梯度洗脱

梯度洗脱（gradient elution）是液相色谱中通过随时间改变流动相组成（通常是有机相比例）来优化分离的一种常用技术。下面给出要点、设计原则、常用参数、注意事项与常见问题与解决办法，便于实际应用与优化。

基本概念与目的

定义：在一次色谱运行中按程序改变流动相中有机溶剂（或另一组分）比例，从弱洗脱（保留强）逐步变为强洗脱（促进强保留组分洗脱）。

目的：在单次运行中高效分离极性差异大的组分、缩短保留时间、提高峰容量并改善峰形，适合复杂样品和宽极性范围分析。

常用梯度类型

线性梯度（最常用）：有机相比例随时间线性增加或减少。

等度-阶跃梯度（step）：保持一段时间后快速跳变，适用于目标峰集中在某区段。

多段梯度：组合几个线性/阶跃段优化复杂样品的分段分离。

关键参数与设计原则

起始与终止条件（%B初始，%B终止）：决定短保留和长保留组分的洗脱窗。常见：小分子反相从5–10% B到95% B；肽类常用2–40% ACN。

梯度时间（tG）：从起始到终止所用时间。短梯度适用于快速筛样，长梯度提高分辨率。

梯度斜率（steepness）：Δ%B / tG（％/min），也与柱体积和流速相关。一般斜率太陡分离差，太缓时间长。

流速（F）与柱体积（Vm）：不同柱规格需按柱体积/流速调整梯度（保持相似的梯度“强度”）。
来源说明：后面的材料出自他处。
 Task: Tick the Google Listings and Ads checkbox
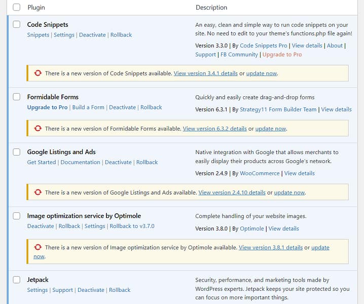17,152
常用做法：梯度时间与柱体积成比例缩放。

冲洗段（high %B）与再平衡（re-equilibration）：结束后通常用高有机冲洗去除强保留物，再回到初始条件并保持足够时间使柱平衡（至少数个柱体积，经验值10柱体积或2–5分钟视柱而定）。

计算与缩放实用公式

梯度速率 = Δ%B / tG（%/min）。

梯度延迟体积（dwell volume或gradient delay）会导致仪器上报告的梯度开始时间与柱实际接收到的时间不同：Vdelay = F × tdelay。需在方法中校正或在不同系统间迁移方法时考虑。
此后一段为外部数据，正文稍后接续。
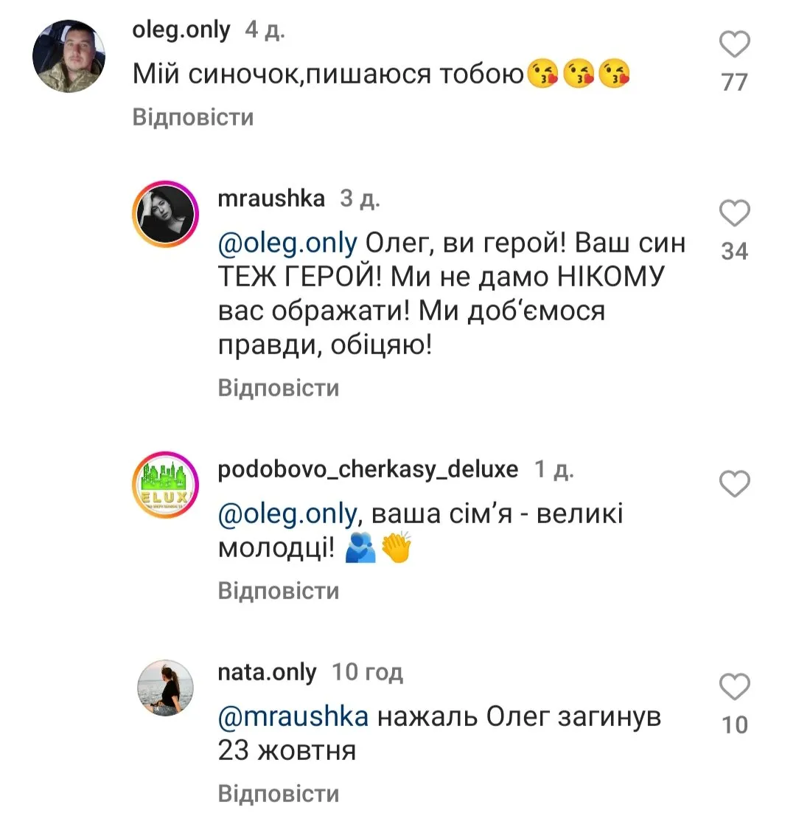Screen dimensions: 796x833
Task: Open the podobovo_cherkasy_deluxe username link
Action: 368,469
若要在不同柱径/长度或流速之间等效缩放：保持梯度按“柱体积单位”比例缩放（tG_new ≈ tG_ref × (Vm_new / Vm_ref) × (F_ref / F_new)）。

（Vm ≈ π r^2 L ε，ε为柱孔隙率）

常见实践建议（数字化）

初始%B常设为样品中最早洗脱的组分略低于可洗脱的最低有机含量（如5–10%）。

对小分子混合物：常用5–95% B / 10–30 min。

对肽或蛋白消化产物：常用2–40% ACN / 30–120 min以提高分辨率。
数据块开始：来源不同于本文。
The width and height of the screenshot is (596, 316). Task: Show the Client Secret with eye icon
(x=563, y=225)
冲洗：在终点保持1–3 min高%B（或更长）以洗出强保留或脂类污染。

再平衡：至少10柱体积或方法中设定与起始条件等效的等待时间（UHPLC建议更严格）。

仪器与流动相注意事项

梯度泵和混合器需工作良好以保证比例准确性；小流量系统对延迟体积敏感。

使用可混溶、低吸光的溶剂和透明缓冲体系（LC–MS用挥发性盐如甲酸/乙酸/氨水），避免非挥发性盐造成柱与MS污染。

溶剂需脱气、过滤以避免气泡与噪音。

对检测器（如ELSD/RI）梯度会带来基线漂移或基线变化，选择适当检测器或用参考/基线校正。

LC–MS 特别注意

使用挥发性缓冲（甲酸、乙酸、甲酸铵等），避免三甲胺或磷酸盐等非挥发性组分。

梯度初始高水相（低有机）会在ESI中造成雾化/信号变化，注意起始溶剂强度与离子化效率的兼容。

在样品流入MS之前可将前段废液弃掉（divert valve），仅在目标洗脱窗口传送到MS以减少污染。

常见问题与排查

峰拖尾或峰形变差：检查起始/终止溶剂强度、进样溶剂与起始流动相是否不相容、柱污染或柱温问题。

基线漂移：溶剂吸光、缓冲盐溶度变化、脱气不充分或泵混合不均。

峰丢失或提前：梯度延迟体积或进样溶剂造成的溶媒效果；确认系统dwell volume并校正时间。

重现性差：再平衡不足、泵脉动、温度波动或样品吸附。

优化策略（实用步骤）

用标准混合物做快速线性梯度扫描（不同起始/终止/时间）观察分离窗口与峰容量。

若早期峰拥挤，可降低起始%B或增加前段流速/等度延长；若晚期峰保留过强，可加快梯度后半段或提高终点%B。

逐步细化：先粗调（时间尺度与%范围），再微调（斜率、中间阶跃、冲洗时间）。